Problem details: Only one span of the material below is wanted. Output it exactly, from the line with "This screenshot has" through the line with "510x353 pixels.", without any pictures.

********************

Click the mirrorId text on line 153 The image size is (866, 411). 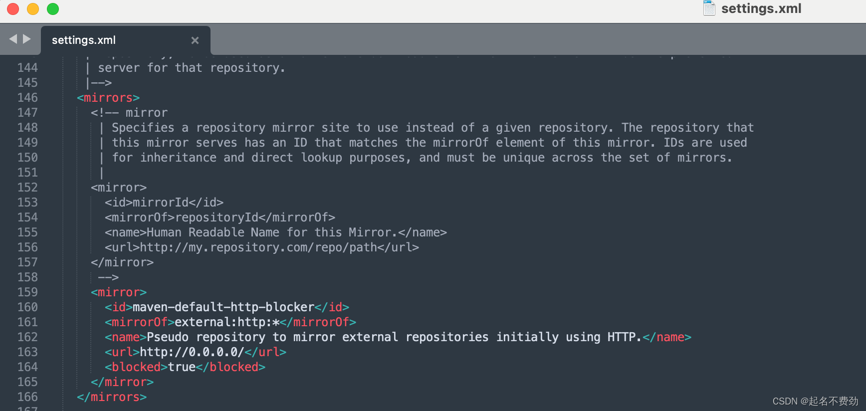pyautogui.click(x=162, y=202)
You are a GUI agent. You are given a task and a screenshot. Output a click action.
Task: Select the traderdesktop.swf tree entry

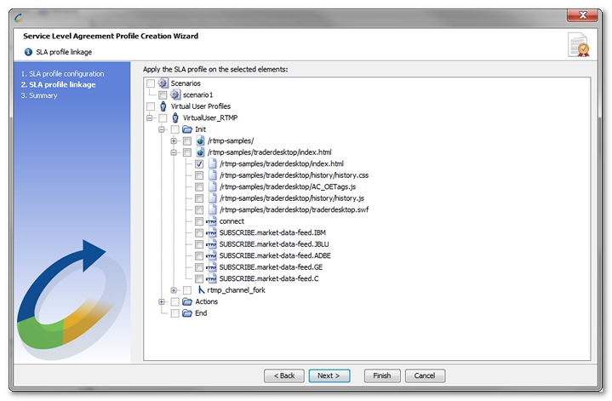tap(294, 209)
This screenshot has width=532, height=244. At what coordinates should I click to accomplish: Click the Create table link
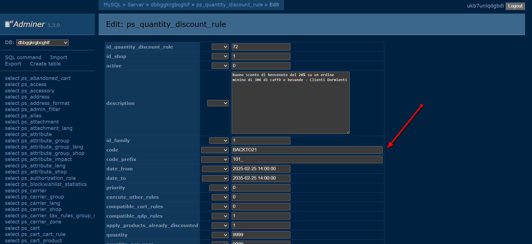(x=45, y=64)
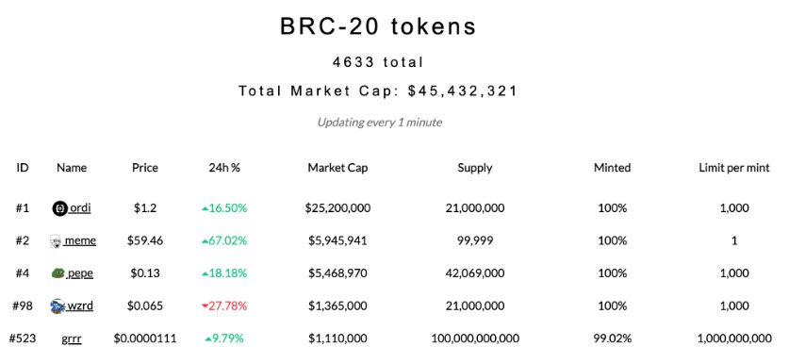Image resolution: width=789 pixels, height=363 pixels.
Task: Sort by Limit per mint column header
Action: pos(734,168)
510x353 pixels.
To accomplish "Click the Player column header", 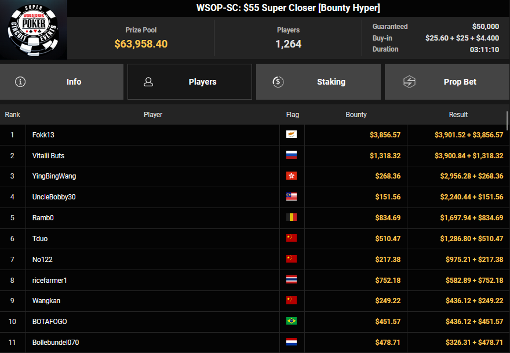I will [x=153, y=115].
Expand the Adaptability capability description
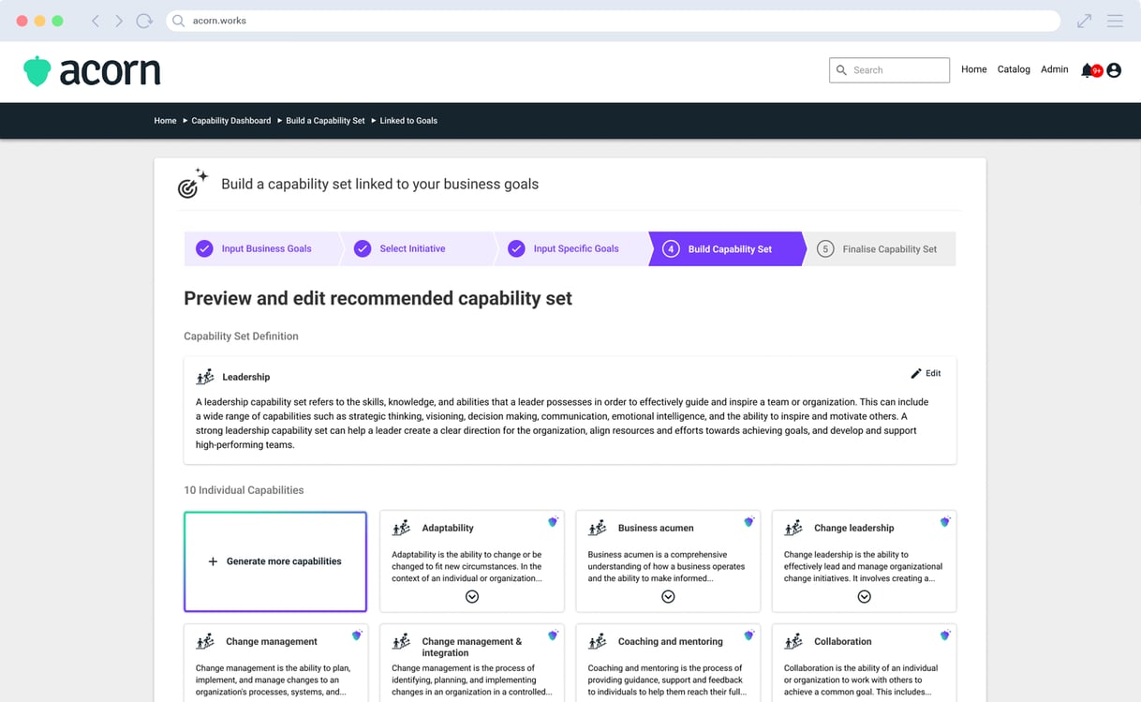 coord(471,596)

********************

Result of this exercise:
This screenshot has width=532, height=244. At what coordinates should I click to accomplish: Click the Create table link
(x=45, y=64)
Image resolution: width=789 pixels, height=363 pixels.
Task: Sort by Limit per mint column header
Action: pos(734,168)
510x353 pixels.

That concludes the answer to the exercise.